Gilmore and Agee quickly struck a deal wherein CHDC would split the developer fee–of which the developer typically keeps 90%–equally with Friendship Christian Center. Also atypically, CHDC allowed Friendship to retain ownership of their land and keep any income generated from the property in perpetuity.

“After witnessing black churches giving up their land to affordable housing developers and getting no more than their name on the door in return, we are on a mission to let communities know they have the right to ask for more,” says Gilmore. “We want money generated from these projects to stay in the communities where it is so urgently needed.”

But Gilmore and Agee still needed funding to get the project off the ground. CHDC guaranteed the loan and contacted the Local Initiatives Support Corporation (LISC), a CDFI that administers funds for the Bay’s Future Fund (BFF), for predevelopment support. As the investing arm of the Partnership for the Bay’s Future and one of the largest housing funds in the nation, BFF is focused entirely on preserving, protecting, and producing affordable housing in the Bay Area. And this was exactly the kind of project they were looking for.

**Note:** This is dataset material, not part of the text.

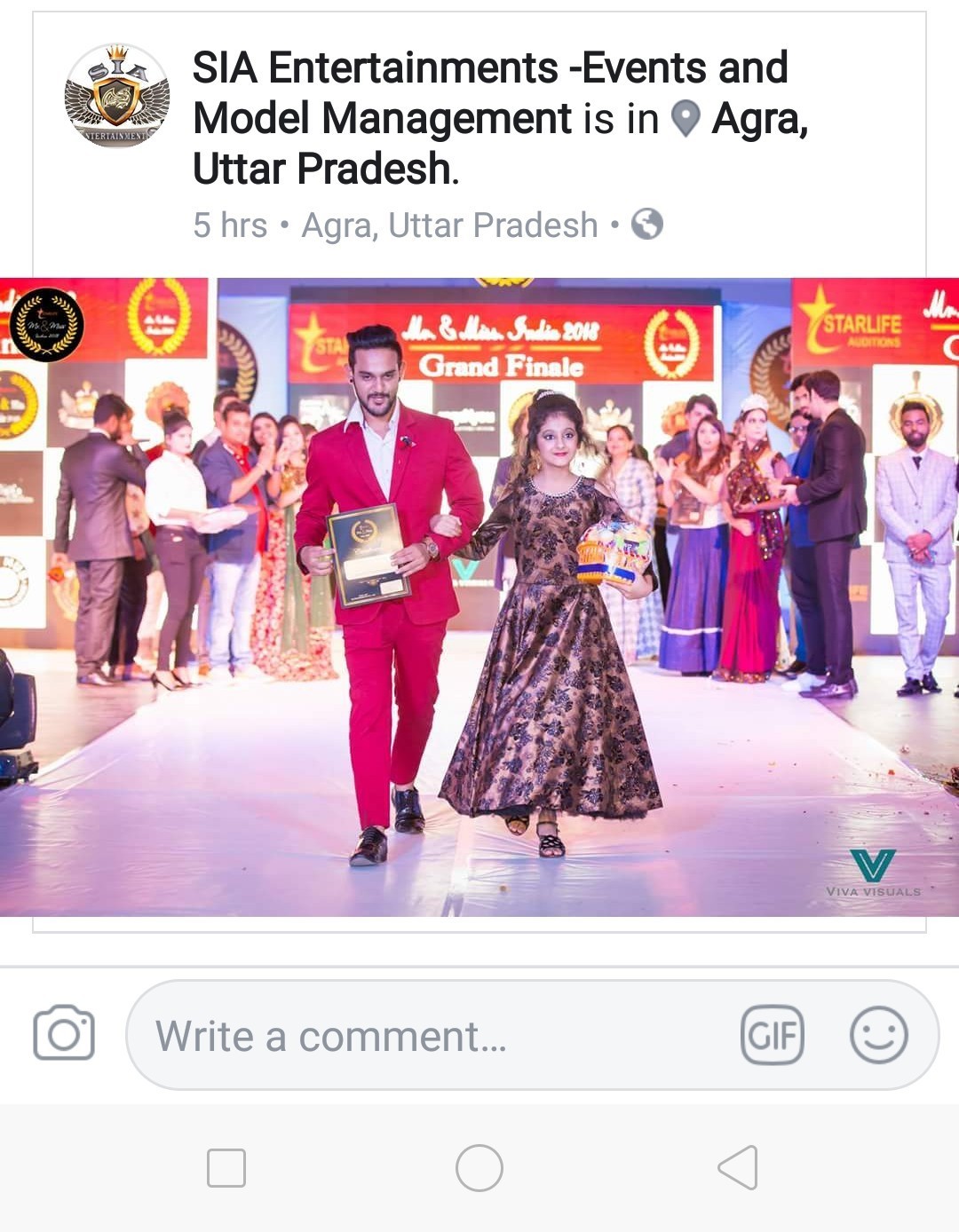The width and height of the screenshot is (959, 1232).
Task: Tap the grey Agra, Uttar Pradesh subtitle
Action: 449,226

“Gentrification is a real issue in Oakland,” says Cindy Wu, Executive Director of LISC Bay Area. “The black population has decreased dramatically. A lot of that has to do with housing and displacement, and a lot has to do with disinvestment in minority neighborhoods. This project allows not only for the maintaining of a black presence in the community, but also for a recycling of resources back into the communities that need it most, to help them grow stronger.”

Together, the Bay’s Future Fund and LISC were able to make an interest only loan of $600k to support the project and, in August 2023, 49 local seniors earning at or below 50% AMI will be able to move in. A portion of the units will also be set aside for formerly unhoused seniors.

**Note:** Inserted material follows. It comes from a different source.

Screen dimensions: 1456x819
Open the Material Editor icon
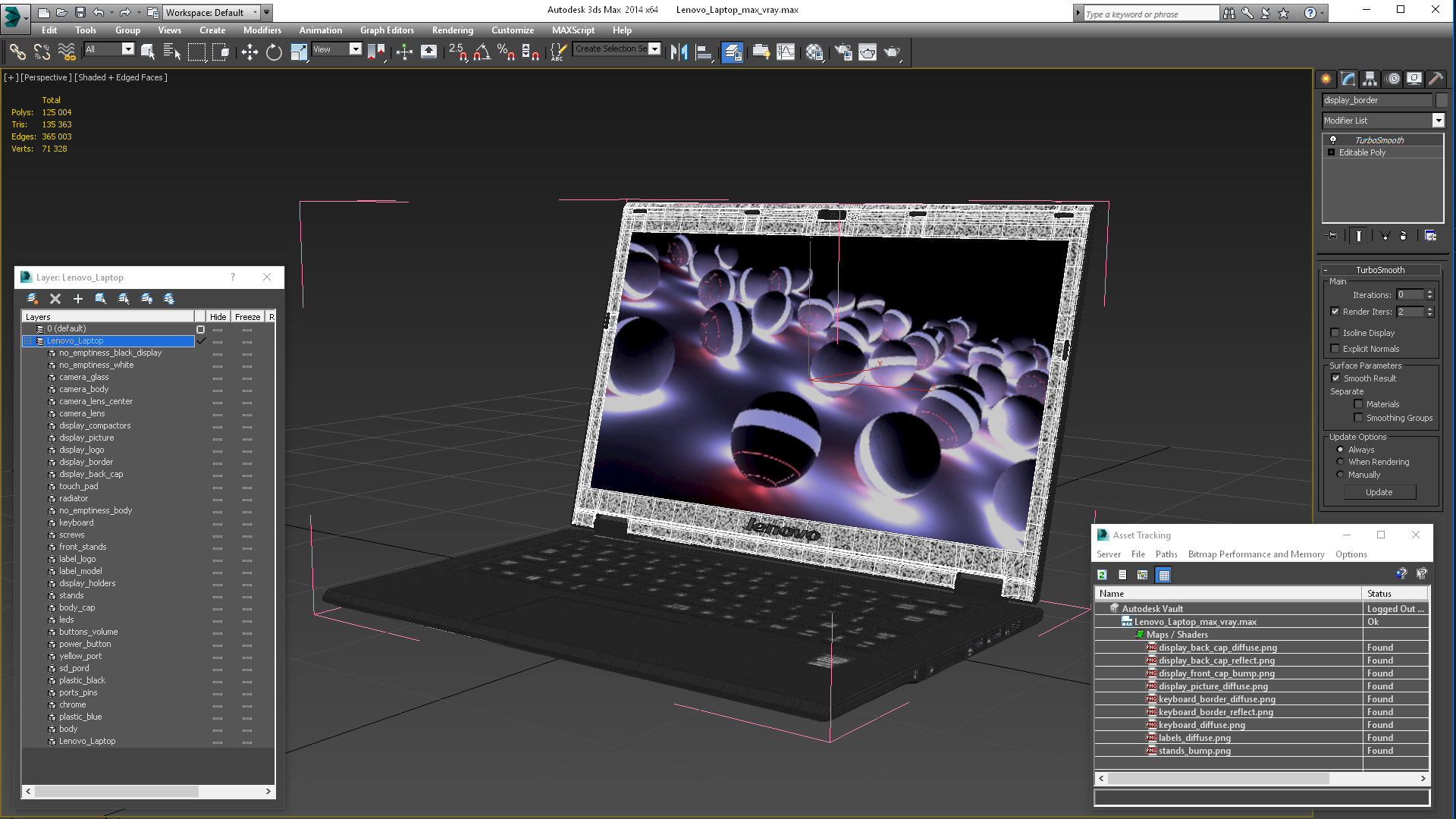pyautogui.click(x=814, y=52)
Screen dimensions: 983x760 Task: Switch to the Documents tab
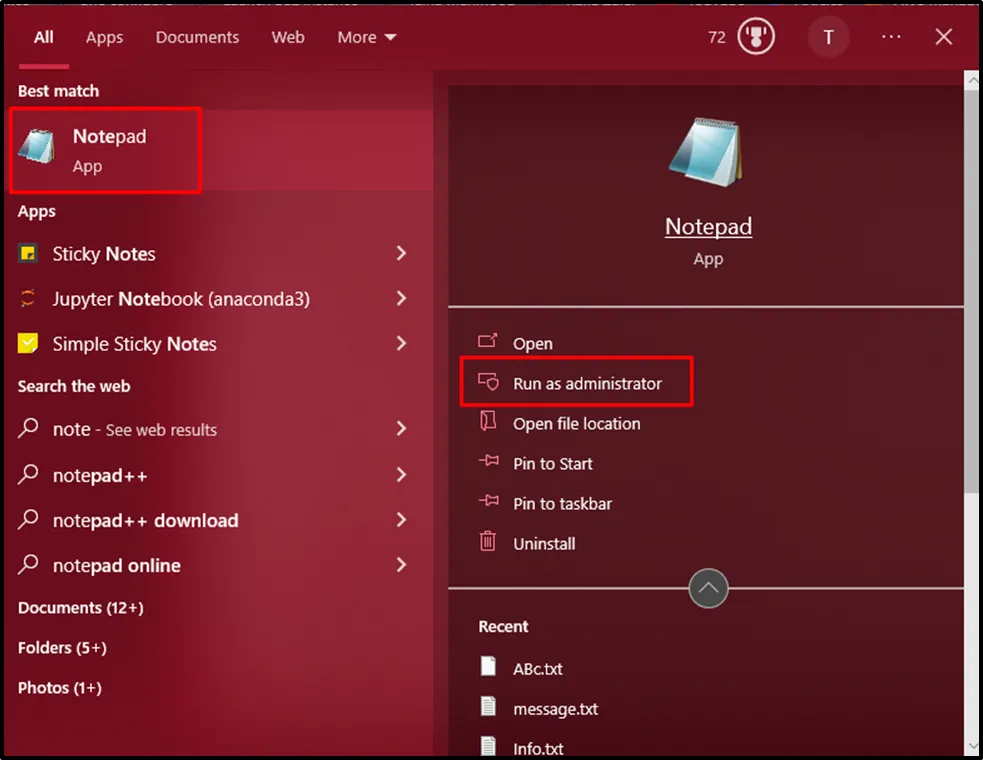(x=197, y=38)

Residents will live in a four-story housing complex that will provide a new model for sustainable living. The building is being developed with extensive environmental considerations and energy efficient measures, and green building standards, including solar powered electricity and a rainwater harvesting system. A people-friendly outdoor courtyard will maximize sun exposure, while protecting residents from the prevailing winds. In addition, the thermal integrity of the building will eliminate the need for air conditioning, reduce heating consumption, and create greater comfort levels for residents.

Occupants of Friendship Senior Housing will also have access to all services provided to the Friendship congregation, including financial literacy services, low interest car loans for reliable clean transportation, leadership programs, and other services identified in an individualized care plan that will be developed and maintained for the senior residents. In addition, because the money from the project is going back to the church, the very existence of the new housing development will provide more capital to increase the strength and potential of those programs for all those in the community who need them.

“We’re proud to be a true partner in creating homes for those in need in our community,” says Agee. “We’re also building wealth and experience, and ushering in a better day.”